INSTRUCTION -> Count the lines in the entries below that contain the string "Open", and reply with the number only.

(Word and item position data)

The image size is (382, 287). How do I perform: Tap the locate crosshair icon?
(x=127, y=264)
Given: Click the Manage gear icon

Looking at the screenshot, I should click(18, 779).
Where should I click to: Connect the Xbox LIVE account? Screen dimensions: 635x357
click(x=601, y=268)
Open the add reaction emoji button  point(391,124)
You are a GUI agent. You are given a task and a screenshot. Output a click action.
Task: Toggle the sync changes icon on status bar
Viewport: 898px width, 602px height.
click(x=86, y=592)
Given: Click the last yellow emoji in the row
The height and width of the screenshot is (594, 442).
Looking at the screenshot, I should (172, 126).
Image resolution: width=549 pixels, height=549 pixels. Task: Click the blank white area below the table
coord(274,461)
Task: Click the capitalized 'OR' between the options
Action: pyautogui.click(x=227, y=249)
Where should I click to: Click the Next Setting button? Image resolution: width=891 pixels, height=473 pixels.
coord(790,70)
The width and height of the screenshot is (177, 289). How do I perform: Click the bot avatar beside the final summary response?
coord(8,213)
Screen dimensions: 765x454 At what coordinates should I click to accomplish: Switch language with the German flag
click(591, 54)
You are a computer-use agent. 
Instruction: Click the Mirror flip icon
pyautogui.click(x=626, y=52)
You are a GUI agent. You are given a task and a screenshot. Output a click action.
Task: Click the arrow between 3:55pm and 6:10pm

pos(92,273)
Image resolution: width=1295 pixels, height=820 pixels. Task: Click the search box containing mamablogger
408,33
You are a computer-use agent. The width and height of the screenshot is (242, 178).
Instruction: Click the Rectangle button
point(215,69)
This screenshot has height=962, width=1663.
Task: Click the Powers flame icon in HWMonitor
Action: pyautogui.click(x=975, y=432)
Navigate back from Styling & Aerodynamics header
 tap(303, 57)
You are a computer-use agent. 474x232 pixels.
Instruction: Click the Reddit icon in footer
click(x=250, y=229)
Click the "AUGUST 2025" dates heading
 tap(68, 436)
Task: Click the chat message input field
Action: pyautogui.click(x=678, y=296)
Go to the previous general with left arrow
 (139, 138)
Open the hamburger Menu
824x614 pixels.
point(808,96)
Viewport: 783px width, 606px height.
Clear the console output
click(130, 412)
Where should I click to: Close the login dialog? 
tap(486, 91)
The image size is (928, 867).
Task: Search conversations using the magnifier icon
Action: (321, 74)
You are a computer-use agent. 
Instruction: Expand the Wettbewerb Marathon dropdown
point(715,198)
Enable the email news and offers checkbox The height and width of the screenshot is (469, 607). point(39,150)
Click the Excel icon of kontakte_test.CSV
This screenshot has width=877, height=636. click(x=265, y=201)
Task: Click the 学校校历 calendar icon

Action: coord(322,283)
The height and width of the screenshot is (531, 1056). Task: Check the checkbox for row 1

FINISHED ANSWER -> 2